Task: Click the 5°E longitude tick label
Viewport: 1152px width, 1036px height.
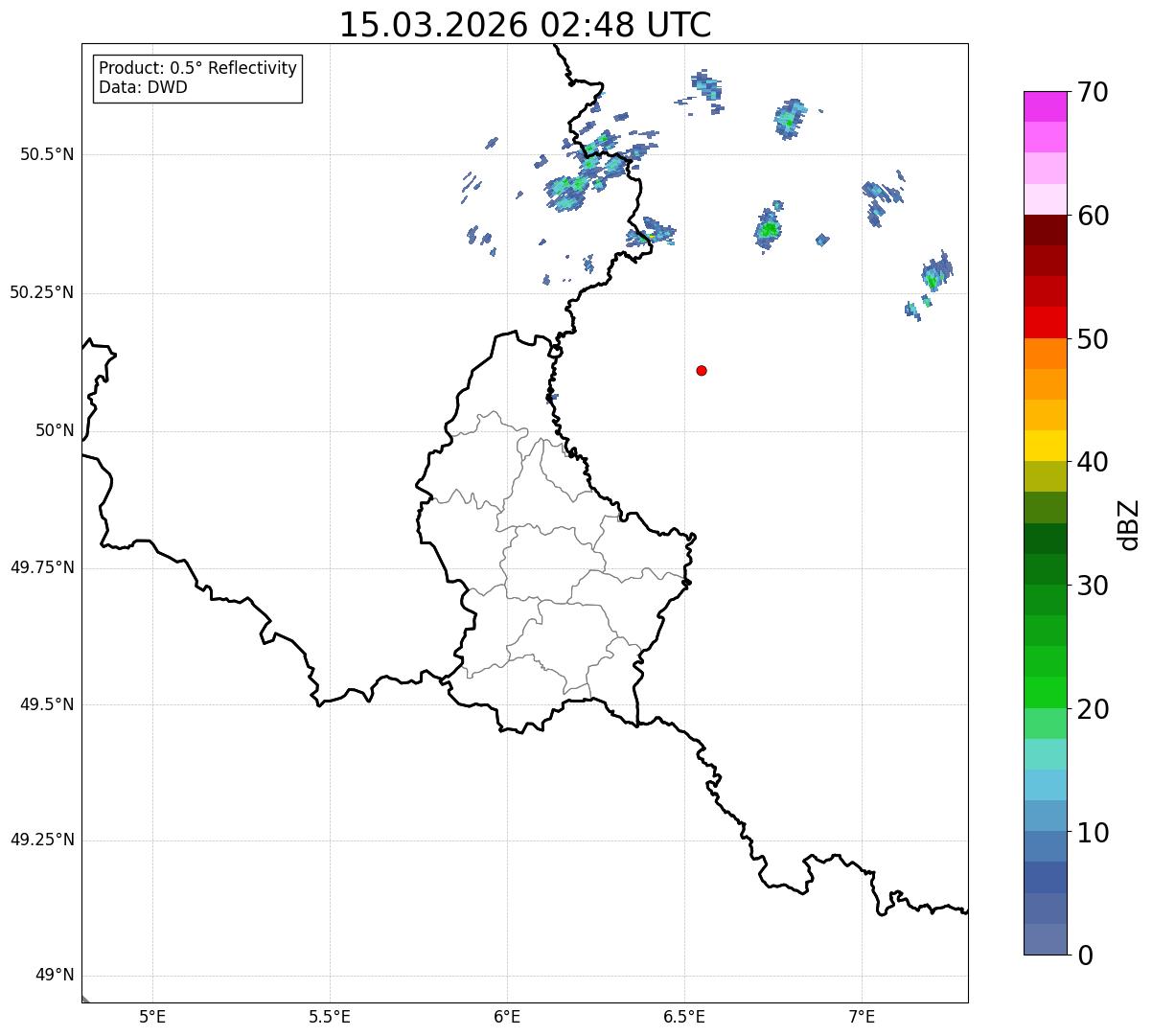Action: [152, 1016]
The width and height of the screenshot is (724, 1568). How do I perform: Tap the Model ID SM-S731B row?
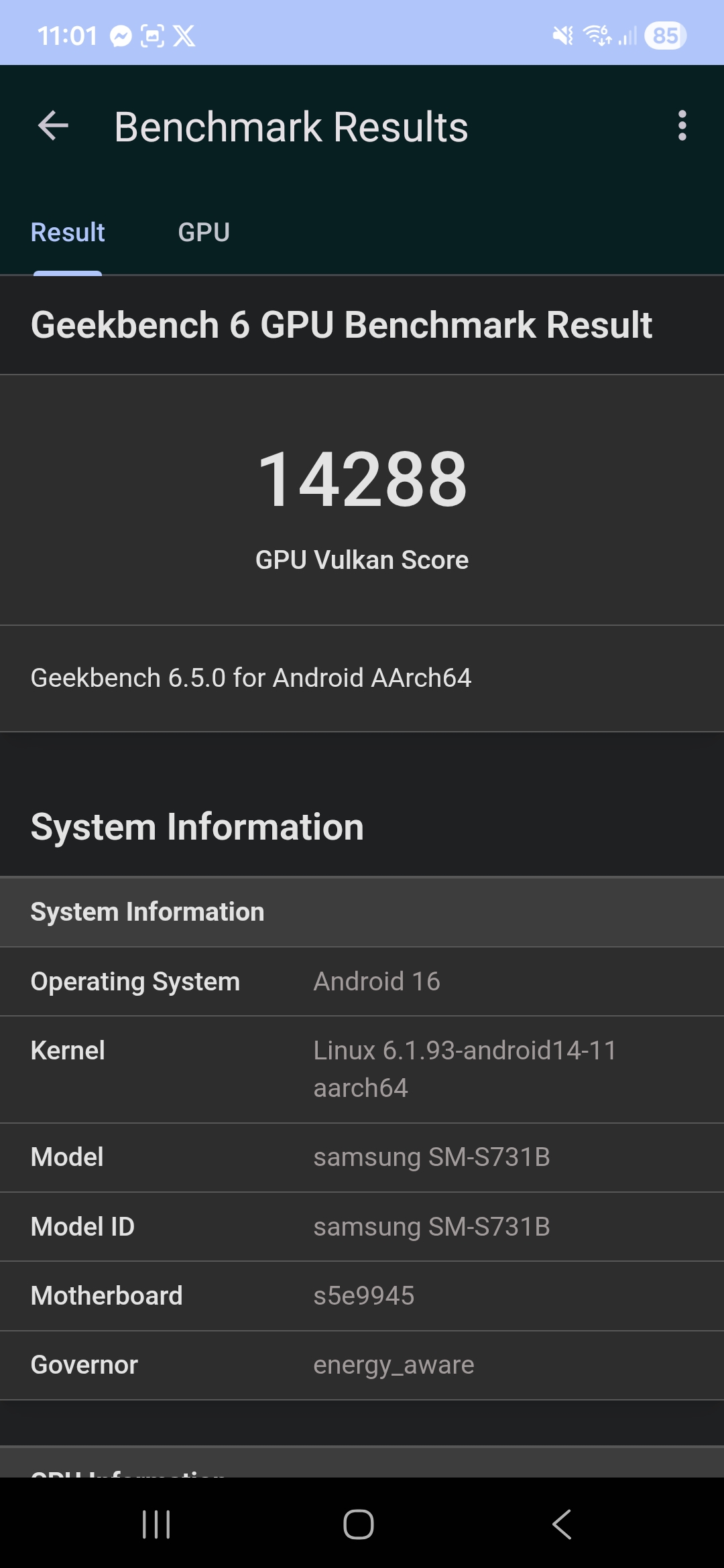point(362,1227)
:::
(Task objective) Could you give all of the data again exactly as written, omitting any pictures?

(Answer for this exercise)
Task: Click the 5°E longitude tick label
Viewport: 1152px width, 1036px height.
Action: [152, 1016]
The width and height of the screenshot is (724, 1568). How do I perform: Tap the Model ID SM-S731B row?
point(362,1227)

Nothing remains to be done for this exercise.